** ENTRIES SUPPLIED follows **

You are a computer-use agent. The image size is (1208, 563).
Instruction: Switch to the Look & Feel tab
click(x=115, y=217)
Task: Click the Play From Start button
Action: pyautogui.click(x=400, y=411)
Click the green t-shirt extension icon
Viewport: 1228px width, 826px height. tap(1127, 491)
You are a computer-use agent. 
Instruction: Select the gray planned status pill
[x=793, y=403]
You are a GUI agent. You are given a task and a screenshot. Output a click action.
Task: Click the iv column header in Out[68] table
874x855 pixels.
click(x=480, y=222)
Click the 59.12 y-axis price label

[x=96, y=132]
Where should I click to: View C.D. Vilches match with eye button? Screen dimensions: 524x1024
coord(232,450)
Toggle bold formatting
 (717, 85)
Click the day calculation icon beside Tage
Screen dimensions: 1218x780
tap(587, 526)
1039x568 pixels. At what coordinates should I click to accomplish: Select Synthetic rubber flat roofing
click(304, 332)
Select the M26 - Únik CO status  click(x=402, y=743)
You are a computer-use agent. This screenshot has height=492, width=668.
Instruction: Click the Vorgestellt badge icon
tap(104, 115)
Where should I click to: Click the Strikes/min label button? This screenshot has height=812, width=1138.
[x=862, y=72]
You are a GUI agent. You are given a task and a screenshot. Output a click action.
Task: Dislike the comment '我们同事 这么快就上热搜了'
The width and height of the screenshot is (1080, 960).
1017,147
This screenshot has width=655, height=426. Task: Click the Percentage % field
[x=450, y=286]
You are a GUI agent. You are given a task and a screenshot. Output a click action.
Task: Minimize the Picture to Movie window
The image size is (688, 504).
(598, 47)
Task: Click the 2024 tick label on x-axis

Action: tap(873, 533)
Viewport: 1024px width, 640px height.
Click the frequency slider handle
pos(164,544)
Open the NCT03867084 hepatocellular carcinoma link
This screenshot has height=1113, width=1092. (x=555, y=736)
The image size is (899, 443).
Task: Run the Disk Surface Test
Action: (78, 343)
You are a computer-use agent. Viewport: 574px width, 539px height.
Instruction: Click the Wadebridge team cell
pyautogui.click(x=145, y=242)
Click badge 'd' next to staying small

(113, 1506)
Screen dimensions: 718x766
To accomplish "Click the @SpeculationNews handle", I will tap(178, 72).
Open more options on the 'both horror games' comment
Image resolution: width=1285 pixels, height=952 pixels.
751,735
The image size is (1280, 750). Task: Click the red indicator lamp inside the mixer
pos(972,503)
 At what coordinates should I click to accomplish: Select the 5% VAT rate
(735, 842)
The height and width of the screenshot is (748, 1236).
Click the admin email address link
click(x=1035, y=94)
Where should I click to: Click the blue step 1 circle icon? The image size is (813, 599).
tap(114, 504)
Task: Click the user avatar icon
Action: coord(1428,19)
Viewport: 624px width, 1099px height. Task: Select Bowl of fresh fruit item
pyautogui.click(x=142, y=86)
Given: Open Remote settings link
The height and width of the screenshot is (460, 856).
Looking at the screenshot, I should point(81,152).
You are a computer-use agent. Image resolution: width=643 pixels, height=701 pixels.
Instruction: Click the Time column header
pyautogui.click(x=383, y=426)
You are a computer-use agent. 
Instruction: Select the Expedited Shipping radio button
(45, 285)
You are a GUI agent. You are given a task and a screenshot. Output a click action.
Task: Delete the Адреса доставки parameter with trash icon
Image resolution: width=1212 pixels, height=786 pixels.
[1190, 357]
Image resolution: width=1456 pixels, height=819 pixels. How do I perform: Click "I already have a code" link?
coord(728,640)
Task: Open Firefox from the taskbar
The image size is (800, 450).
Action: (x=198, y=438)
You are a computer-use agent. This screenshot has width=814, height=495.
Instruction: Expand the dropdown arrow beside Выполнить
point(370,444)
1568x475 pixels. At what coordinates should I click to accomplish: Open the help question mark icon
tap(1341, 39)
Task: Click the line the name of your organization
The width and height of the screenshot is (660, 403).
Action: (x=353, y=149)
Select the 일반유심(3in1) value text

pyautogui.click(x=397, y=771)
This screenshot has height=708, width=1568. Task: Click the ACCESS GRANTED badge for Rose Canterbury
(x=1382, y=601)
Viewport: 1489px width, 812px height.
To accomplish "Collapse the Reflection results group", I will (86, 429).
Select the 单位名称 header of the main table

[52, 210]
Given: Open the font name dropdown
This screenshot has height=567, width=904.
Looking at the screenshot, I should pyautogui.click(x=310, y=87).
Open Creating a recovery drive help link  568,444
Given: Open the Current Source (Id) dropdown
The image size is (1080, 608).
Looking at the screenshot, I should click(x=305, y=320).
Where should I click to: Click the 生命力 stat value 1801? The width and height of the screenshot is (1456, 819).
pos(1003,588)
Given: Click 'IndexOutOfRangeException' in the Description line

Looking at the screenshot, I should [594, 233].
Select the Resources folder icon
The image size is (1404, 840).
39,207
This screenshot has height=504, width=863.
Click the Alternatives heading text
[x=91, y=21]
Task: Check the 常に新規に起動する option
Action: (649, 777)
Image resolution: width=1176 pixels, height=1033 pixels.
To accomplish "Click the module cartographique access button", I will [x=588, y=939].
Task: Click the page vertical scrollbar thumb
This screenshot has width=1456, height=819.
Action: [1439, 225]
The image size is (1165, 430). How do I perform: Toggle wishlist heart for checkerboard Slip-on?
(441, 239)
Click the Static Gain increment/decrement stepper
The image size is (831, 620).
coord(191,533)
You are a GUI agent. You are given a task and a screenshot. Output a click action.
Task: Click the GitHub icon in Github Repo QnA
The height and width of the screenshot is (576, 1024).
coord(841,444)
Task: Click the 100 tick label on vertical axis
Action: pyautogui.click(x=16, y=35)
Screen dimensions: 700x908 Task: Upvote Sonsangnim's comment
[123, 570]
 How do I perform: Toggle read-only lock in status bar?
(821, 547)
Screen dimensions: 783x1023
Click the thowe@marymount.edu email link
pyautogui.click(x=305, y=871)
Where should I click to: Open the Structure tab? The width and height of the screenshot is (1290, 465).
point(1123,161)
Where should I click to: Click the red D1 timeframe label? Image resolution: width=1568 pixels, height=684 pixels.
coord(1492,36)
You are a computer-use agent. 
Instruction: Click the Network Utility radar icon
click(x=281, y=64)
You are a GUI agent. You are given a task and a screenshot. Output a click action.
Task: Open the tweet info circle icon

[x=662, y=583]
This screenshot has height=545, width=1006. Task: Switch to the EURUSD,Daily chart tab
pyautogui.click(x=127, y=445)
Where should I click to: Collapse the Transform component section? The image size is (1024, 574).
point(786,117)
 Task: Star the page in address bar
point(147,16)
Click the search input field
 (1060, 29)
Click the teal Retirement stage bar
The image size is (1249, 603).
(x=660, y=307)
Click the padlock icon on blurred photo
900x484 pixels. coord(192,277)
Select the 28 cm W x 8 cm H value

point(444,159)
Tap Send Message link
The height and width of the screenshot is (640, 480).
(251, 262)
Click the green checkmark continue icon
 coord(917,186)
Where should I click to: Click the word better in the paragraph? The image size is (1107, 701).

** End of ENTRIES SUPPLIED **

**DIRECTIONS FOR THIS TASK:** Your reply should consist of all the records, restated exactly.

**THE ANSWER:**
You are a computer-use agent. The image size is (1208, 563).
Instruction: Switch to the Look & Feel tab
click(x=115, y=217)
Task: Click the Play From Start button
Action: pyautogui.click(x=400, y=411)
Click the green t-shirt extension icon
Viewport: 1228px width, 826px height. tap(1127, 491)
You are a computer-use agent. 
Instruction: Select the gray planned status pill
[x=793, y=403]
You are a GUI agent. You are given a task and a screenshot. Output a click action.
Task: Click the iv column header in Out[68] table
874x855 pixels.
click(x=480, y=222)
Click the 59.12 y-axis price label

[x=96, y=132]
Where should I click to: View C.D. Vilches match with eye button? Screen dimensions: 524x1024
coord(232,450)
Toggle bold formatting
 (717, 85)
Click the day calculation icon beside Tage
Screen dimensions: 1218x780
tap(587, 526)
1039x568 pixels. At what coordinates should I click to accomplish: Select Synthetic rubber flat roofing
click(304, 332)
Select the M26 - Únik CO status  click(x=402, y=743)
You are a computer-use agent. This screenshot has height=492, width=668.
Instruction: Click the Vorgestellt badge icon
tap(104, 115)
Where should I click to: Click the Strikes/min label button? This screenshot has height=812, width=1138.
[x=862, y=72]
You are a GUI agent. You are given a task and a screenshot. Output a click action.
Task: Dislike the comment '我们同事 这么快就上热搜了'
The width and height of the screenshot is (1080, 960).
1017,147
This screenshot has width=655, height=426. Task: Click the Percentage % field
[x=450, y=286]
You are a GUI agent. You are given a task and a screenshot. Output a click action.
Task: Minimize the Picture to Movie window
The image size is (688, 504).
(598, 47)
Task: Click the 2024 tick label on x-axis

Action: tap(873, 533)
Viewport: 1024px width, 640px height.
Click the frequency slider handle
pos(164,544)
Open the NCT03867084 hepatocellular carcinoma link
This screenshot has height=1113, width=1092. (x=555, y=736)
The image size is (899, 443).
Task: Run the Disk Surface Test
Action: (78, 343)
You are a computer-use agent. Viewport: 574px width, 539px height.
Instruction: Click the Wadebridge team cell
pyautogui.click(x=145, y=242)
Click badge 'd' next to staying small

(113, 1506)
Screen dimensions: 718x766
To accomplish "Click the @SpeculationNews handle", I will tap(178, 72).
Open more options on the 'both horror games' comment
Image resolution: width=1285 pixels, height=952 pixels.
751,735
The image size is (1280, 750). Task: Click the red indicator lamp inside the mixer
pos(972,503)
 At what coordinates should I click to accomplish: Select the 5% VAT rate
(735, 842)
The height and width of the screenshot is (748, 1236).
Click the admin email address link
click(x=1035, y=94)
Where should I click to: Click the blue step 1 circle icon? The image size is (813, 599).
tap(114, 504)
Task: Click the user avatar icon
Action: coord(1428,19)
Viewport: 624px width, 1099px height. Task: Select Bowl of fresh fruit item
pyautogui.click(x=142, y=86)
Given: Open Remote settings link
The height and width of the screenshot is (460, 856).
Looking at the screenshot, I should point(81,152).
You are a computer-use agent. Image resolution: width=643 pixels, height=701 pixels.
Instruction: Click the Time column header
pyautogui.click(x=383, y=426)
You are a computer-use agent. 
Instruction: Select the Expedited Shipping radio button
(45, 285)
You are a GUI agent. You are given a task and a screenshot. Output a click action.
Task: Delete the Адреса доставки parameter with trash icon
Image resolution: width=1212 pixels, height=786 pixels.
[1190, 357]
Image resolution: width=1456 pixels, height=819 pixels. How do I perform: Click "I already have a code" link?
coord(728,640)
Task: Open Firefox from the taskbar
The image size is (800, 450).
Action: (x=198, y=438)
You are a computer-use agent. This screenshot has width=814, height=495.
Instruction: Expand the dropdown arrow beside Выполнить
point(370,444)
1568x475 pixels. At what coordinates should I click to accomplish: Open the help question mark icon
tap(1341, 39)
Task: Click the line the name of your organization
The width and height of the screenshot is (660, 403).
Action: (x=353, y=149)
Select the 일반유심(3in1) value text

pyautogui.click(x=397, y=771)
This screenshot has height=708, width=1568. Task: Click the ACCESS GRANTED badge for Rose Canterbury
(x=1382, y=601)
Viewport: 1489px width, 812px height.
To accomplish "Collapse the Reflection results group", I will (86, 429).
Select the 单位名称 header of the main table

[52, 210]
Given: Open the font name dropdown
This screenshot has height=567, width=904.
Looking at the screenshot, I should pyautogui.click(x=310, y=87).
Open Creating a recovery drive help link  568,444
Given: Open the Current Source (Id) dropdown
The image size is (1080, 608).
Looking at the screenshot, I should click(x=305, y=320).
Where should I click to: Click the 生命力 stat value 1801? The width and height of the screenshot is (1456, 819).
pos(1003,588)
Given: Click 'IndexOutOfRangeException' in the Description line

Looking at the screenshot, I should [594, 233].
Select the Resources folder icon
The image size is (1404, 840).
39,207
This screenshot has height=504, width=863.
Click the Alternatives heading text
[x=91, y=21]
Task: Check the 常に新規に起動する option
Action: (649, 777)
Image resolution: width=1176 pixels, height=1033 pixels.
To accomplish "Click the module cartographique access button", I will [x=588, y=939].
Task: Click the page vertical scrollbar thumb
This screenshot has width=1456, height=819.
Action: [1439, 225]
The image size is (1165, 430). How do I perform: Toggle wishlist heart for checkerboard Slip-on?
(441, 239)
Click the Static Gain increment/decrement stepper
The image size is (831, 620).
coord(191,533)
You are a GUI agent. You are given a task and a screenshot. Output a click action.
Task: Click the GitHub icon in Github Repo QnA
The height and width of the screenshot is (576, 1024).
coord(841,444)
Task: Click the 100 tick label on vertical axis
Action: pyautogui.click(x=16, y=35)
Screen dimensions: 700x908 Task: Upvote Sonsangnim's comment
[123, 570]
 How do I perform: Toggle read-only lock in status bar?
(821, 547)
Screen dimensions: 783x1023
Click the thowe@marymount.edu email link
pyautogui.click(x=305, y=871)
Where should I click to: Open the Structure tab? The width and height of the screenshot is (1290, 465).
point(1123,161)
Where should I click to: Click the red D1 timeframe label? Image resolution: width=1568 pixels, height=684 pixels.
coord(1492,36)
You are a computer-use agent. 
Instruction: Click the Network Utility radar icon
click(x=281, y=64)
You are a GUI agent. You are given a task and a screenshot. Output a click action.
Task: Open the tweet info circle icon

[x=662, y=583]
This screenshot has height=545, width=1006. Task: Switch to the EURUSD,Daily chart tab
pyautogui.click(x=127, y=445)
Where should I click to: Collapse the Transform component section? The image size is (1024, 574).
point(786,117)
 Task: Star the page in address bar
point(147,16)
Click the search input field
 (1060, 29)
Click the teal Retirement stage bar
The image size is (1249, 603).
(x=660, y=307)
Click the padlock icon on blurred photo
900x484 pixels. coord(192,277)
Select the 28 cm W x 8 cm H value

point(444,159)
Tap Send Message link
The height and width of the screenshot is (640, 480).
(251, 262)
Click the green checkmark continue icon
 coord(917,186)
Where should I click to: Click the word better in the paragraph? The image size is (1107, 701).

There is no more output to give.